I expect you know that a budget deal to keep the federal government functioning for a time, anyway, has been finalized. Apparently, everybody in DC loves it - well, okay, not the purity police of the right wing, which opposes pretty much anything that doesn't involve handouts to Big Business or more and bigger toys for the Pentagon to play with, but pretty much everbody else. The GOPper leadership, the Dimcrat leadership, the Amazing Mr. O, everybody says "oh wow, isn't this fantastic, we actually had a kinda sorta at least a symbolic compromise and after all, isn't that what's really important?"
Before the House vote, Rep. John Fleming, a GOPper from Louisiana, said "I'm one of the most conservative of the caucus, and I'm leaning yes on this." He added that he didn't hear "any major objections" among colleagues. "We've actually found a compromise that does not assault the values of either side," he said.
Well, I can't speak for the politicos and pundits, but I can say this: It assaults my values! It is, in fact, the Outrage of the Week.
It assaults my values when it recovers only half of the sequestration's cuts for 2014 and only a quarter of those for 2015 - and half of that recovery is going to the military even though the US spends more on the military, on weapons, on wars and preparation for wars, than the next nine biggest spenders combined and indeed spends nearly as much as the entire rest of the world combined.
It assaults my values when it does nothing about an extension of unemployment benefits, meaning about 1.3 million Americans will lose those benefits this week, leading to 300,000 fewer jobs next year through the loss of that stimulus.
It assaults my values when it cuts pensions of federal workers and military retirees but leaves gaping tax loopholes that benefit the richest untouched.
It assaults my values when, as expressed in this deal, we are still so damn concerned with deficits even as one in five children are growing up in poverty in this country, with nine percent of all children in the country living with unemployed parents, nearly double the rate of five percent in 2007, before the recession brought on by Wall Street greed.
It assaults my values - in fact, the whole stinking thing assaults my values.
It assaults my values that we nickel and dime programs for the poor while income inequality balloons to the widest gap since the Roaring '20s, with the richest 1% of us getting nearly 20% of all household income.
It assaults my values that raising the minimum wage is even as issue that needs discussing, when the current federal minimum is worth 23% less than it was in 1968 - and if it had kept pace with the increase in worker productivity, it would be nearly $25 an hour.
It assaults my values that we mock, deride, humiliate, and scorn people on Food Stamps and are now talking about an $8 billion cut over the next 10 years - on top of the $5 billion cut that came in November because the White House and Congressional Dimcrats never put pack the stimulus money they took out of the program - even as hunger persists.

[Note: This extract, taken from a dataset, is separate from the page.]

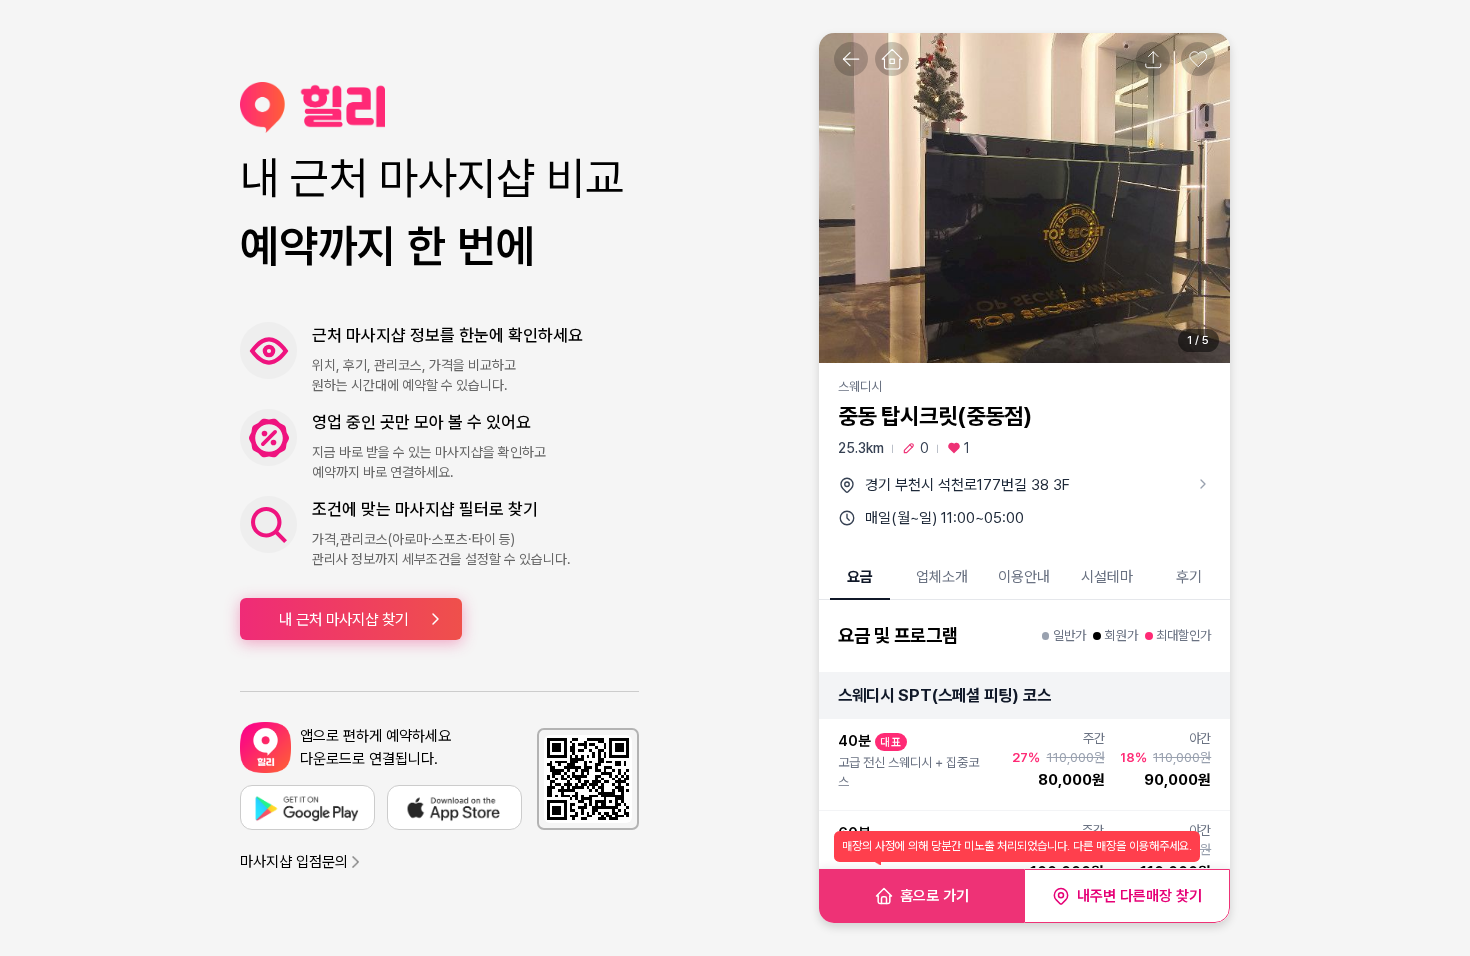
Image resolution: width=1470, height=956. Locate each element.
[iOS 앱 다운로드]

And worse, that we're going to be expected to be happy, to celebrate, that the cut is "only" $8 billion.
It assaults my values that the epithet "takers" got so much as a fingernail hold on our national political discussions.
It assaults my values that even as the portion of the economy going corporate profits hits record highs, the portion going to wages hits record lows. That even as profits in the manufacturing sector soar, wages in the same sector have fallen 3% in real terms since 2009.
It assaults my values that no one has gone and no one will go to jail over the fraud committed and still being committed by the banks against homeowners and others over the mortgage crisis. That those same giant banks, which by being "too big to fail" required that we bail them out of their recklessness and greed, are now even bigger, with an even stronger grip on our economic lives.
It assaults my values that 25% of all people with jobs still qualify for some form of public assistance.
It assaults my values that poverty, that hunger, that homelessness, that unemployment, that underemployment, that desperation and despair persist when they don't have to. When we do have enough to make sure everyone has enough. We have the resources, we have the technology, we have the abundance. We have what we need to see to it that everyone has enough. Not luxury, not the life of Riley, but enough.
It assaults my values that we don't do that, the fact that we are so pathetically far behind other developed countries, that we rank so low among other developed countries.
Talking about the budget deal, Katrina vanden Heuvel said it well:
Advocates of compromise for compromise’s sake argue that everybody sacrifices something in a tough negotiation. This is an easy mantra to toss around when you’re talking about sacrificing political cover as opposed to, say, a roof over your head.The fact that we are supposed not only to make those compromises, but to regard them as inherently good things simply because they are labeled compromises, is an assault on my values. It is, this week and every week, an outrage.